Claro, este amor verdadero pasa a través de la cruz, el sacrificio, como para Jesús. La cruz es el paso obligatorio, pero no es la meta, es un paso: la meta es la gloria, como nos muestra la Pascua. Y aquí nos ayuda otra imagen bellísima, que Jesús ha dejado a los discípulos durante la Última Cena. Dice: «La mujer, cuando va a dar a luz, siente angustia porque le llegó la hora; pero cuando nace el niño, se olvida de su dolor, por la alegría que siente al ver que ha venido un hombre al mundo» (Jn 16,21). Es esto: donar la vida, no poseerla. Y esto es aquello que hacen las mamás: dan otra vida, sufren, pero luego son felices, gozosas porque han dado otra vida.
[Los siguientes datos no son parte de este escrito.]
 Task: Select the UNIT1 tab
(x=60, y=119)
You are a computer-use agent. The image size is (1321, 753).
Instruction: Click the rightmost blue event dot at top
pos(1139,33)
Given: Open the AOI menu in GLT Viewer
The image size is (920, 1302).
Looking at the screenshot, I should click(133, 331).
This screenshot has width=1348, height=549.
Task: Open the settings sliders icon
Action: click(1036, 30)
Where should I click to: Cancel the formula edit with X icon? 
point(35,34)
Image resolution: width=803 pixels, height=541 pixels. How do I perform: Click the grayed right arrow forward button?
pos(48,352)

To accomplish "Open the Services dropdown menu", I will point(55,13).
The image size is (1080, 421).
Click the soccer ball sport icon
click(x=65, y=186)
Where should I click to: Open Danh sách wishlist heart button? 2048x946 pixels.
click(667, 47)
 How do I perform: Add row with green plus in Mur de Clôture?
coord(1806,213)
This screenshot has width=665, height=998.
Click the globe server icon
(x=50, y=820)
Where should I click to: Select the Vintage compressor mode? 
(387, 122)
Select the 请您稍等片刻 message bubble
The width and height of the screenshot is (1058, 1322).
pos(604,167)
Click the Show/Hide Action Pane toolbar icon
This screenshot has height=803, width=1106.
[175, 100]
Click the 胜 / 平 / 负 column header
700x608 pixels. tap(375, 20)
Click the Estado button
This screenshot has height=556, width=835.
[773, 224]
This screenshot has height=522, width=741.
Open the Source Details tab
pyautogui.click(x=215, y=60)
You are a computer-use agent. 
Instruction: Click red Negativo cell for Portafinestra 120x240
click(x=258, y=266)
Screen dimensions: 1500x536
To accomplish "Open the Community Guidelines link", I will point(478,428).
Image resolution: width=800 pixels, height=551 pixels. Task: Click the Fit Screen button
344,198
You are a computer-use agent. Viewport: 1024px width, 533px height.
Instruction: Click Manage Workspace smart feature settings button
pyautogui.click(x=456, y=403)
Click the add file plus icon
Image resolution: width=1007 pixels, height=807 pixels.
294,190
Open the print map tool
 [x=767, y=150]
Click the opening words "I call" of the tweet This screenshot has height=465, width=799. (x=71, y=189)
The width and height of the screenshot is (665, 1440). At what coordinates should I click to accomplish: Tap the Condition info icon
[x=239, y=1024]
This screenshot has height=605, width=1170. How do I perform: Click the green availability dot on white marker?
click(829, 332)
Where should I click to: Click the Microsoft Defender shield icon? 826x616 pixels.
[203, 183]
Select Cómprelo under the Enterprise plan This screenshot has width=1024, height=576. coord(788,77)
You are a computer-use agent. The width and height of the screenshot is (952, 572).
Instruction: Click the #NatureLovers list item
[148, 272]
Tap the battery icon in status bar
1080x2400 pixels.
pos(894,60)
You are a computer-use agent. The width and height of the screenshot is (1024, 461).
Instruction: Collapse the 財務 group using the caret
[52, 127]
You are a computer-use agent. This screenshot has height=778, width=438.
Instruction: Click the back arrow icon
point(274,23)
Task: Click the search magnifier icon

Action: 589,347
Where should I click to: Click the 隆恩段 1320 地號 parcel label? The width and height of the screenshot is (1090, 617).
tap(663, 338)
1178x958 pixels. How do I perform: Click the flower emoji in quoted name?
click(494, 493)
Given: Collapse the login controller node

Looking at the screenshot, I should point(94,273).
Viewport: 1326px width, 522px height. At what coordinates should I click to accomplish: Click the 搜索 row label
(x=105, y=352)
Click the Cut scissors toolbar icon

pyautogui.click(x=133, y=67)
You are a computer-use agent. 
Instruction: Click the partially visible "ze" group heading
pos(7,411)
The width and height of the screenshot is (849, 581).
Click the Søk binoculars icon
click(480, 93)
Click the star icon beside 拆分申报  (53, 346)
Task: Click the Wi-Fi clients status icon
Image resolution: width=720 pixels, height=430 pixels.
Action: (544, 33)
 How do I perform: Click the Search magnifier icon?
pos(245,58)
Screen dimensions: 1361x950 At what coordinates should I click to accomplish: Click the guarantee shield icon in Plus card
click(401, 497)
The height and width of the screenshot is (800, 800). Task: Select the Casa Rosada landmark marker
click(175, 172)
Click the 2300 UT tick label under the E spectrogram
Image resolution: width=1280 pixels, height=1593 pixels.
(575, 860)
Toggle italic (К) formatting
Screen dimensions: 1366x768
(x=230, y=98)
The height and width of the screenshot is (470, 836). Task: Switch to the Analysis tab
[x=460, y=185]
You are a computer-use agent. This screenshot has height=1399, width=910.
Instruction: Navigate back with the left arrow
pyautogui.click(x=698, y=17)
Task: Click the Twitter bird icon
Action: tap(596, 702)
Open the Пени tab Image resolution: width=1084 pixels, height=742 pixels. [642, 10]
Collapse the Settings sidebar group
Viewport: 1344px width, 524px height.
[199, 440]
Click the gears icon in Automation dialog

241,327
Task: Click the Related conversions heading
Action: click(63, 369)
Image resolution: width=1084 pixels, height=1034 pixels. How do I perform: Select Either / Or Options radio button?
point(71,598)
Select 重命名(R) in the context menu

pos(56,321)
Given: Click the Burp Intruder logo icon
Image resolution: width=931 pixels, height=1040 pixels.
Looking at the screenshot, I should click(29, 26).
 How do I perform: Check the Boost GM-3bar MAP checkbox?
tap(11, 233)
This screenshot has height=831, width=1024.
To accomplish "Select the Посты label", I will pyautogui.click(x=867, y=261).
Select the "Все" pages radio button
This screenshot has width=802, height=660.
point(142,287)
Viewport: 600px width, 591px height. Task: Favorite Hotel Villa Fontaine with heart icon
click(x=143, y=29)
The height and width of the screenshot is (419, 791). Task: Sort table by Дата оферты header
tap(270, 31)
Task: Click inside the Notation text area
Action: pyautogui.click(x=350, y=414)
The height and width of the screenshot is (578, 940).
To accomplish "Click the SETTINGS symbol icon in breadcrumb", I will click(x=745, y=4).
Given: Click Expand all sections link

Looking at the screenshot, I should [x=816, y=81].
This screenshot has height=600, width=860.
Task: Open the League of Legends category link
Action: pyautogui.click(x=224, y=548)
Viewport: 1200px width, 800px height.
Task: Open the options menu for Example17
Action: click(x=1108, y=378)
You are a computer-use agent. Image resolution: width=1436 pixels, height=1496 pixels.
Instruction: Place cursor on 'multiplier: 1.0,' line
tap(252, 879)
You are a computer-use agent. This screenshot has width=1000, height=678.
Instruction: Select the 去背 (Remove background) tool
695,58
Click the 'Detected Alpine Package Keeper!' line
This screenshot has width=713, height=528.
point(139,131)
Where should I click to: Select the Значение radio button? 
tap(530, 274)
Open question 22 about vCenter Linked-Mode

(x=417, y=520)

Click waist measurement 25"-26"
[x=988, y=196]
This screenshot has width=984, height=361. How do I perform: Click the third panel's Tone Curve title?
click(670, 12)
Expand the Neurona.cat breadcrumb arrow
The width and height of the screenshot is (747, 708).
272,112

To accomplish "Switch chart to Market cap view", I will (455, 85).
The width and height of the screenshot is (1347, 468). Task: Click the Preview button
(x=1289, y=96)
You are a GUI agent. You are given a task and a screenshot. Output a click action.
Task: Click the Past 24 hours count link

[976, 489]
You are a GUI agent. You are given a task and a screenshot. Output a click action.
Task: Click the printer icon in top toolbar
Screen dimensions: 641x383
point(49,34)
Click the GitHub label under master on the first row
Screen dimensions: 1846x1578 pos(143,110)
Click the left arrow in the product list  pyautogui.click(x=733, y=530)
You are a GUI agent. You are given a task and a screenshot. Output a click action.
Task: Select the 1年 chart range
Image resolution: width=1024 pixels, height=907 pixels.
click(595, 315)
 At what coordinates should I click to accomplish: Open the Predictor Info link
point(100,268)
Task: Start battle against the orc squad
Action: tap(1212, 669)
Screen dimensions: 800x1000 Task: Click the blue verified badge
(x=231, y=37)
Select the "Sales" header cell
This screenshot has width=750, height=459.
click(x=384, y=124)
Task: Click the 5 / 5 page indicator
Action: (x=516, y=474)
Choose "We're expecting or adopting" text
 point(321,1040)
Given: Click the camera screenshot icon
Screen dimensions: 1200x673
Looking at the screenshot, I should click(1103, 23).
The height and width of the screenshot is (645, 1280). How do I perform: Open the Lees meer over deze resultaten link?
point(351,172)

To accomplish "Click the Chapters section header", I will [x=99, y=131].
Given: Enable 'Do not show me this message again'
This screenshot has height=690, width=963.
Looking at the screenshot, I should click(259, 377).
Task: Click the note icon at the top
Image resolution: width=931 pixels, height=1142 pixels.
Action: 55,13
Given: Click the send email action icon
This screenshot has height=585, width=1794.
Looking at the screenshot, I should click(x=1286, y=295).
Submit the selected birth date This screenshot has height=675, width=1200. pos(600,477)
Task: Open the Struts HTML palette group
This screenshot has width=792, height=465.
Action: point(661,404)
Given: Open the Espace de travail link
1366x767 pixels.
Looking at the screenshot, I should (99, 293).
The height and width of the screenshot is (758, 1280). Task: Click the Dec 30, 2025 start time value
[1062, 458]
Da alegría; el amor da a luz la vida y da incluso sentido al dolor. El amor es el motor que hace ir adelante nuestra esperanza. Lo repito: el amor es el motor que hace ir adelante nuestra esperanza. Y cada uno de nosotros puede preguntarse: ¿Amo? ¿He aprendido a amar? ¿Aprendo todos los días a amar más?, porque el amor es el motor que hace ir adelante nuestra esperanza.

Queridos hermanos y hermanas, en estos días, días de amor, dejémonos envolver por el misterio de Jesús que, como un grano de trigo, muriendo nos dona la vida. Es Él la semilla de nuestra esperanza. Contemplemos al Crucificado, fuente de esperanza. Poco a poco entenderemos que esperar con Jesús es aprender a ver ya desde ahora la planta en la semilla, la Pascua en la cruz, la vida en la muerte. Pero yo quisiera darles una tarea para la casa. A todos nos hará bien detenernos ante el Crucificado – todos ustedes tienen uno en casa – mirarlo y decirle: “Contigo nada está perdido. Contigo puedo siempre esperar. Tú eres mi esperanza”. Imaginando ahora al Crucificado y todos juntos decimos a Jesús Crucificado, tres veces: “Tú eres mi esperanza”. Todos: “Tú eres mi esperanza”. Más fuerte: “Tú eres mi esperanza”. Más fuerte: “Tú eres mi esperanza”. Gracias.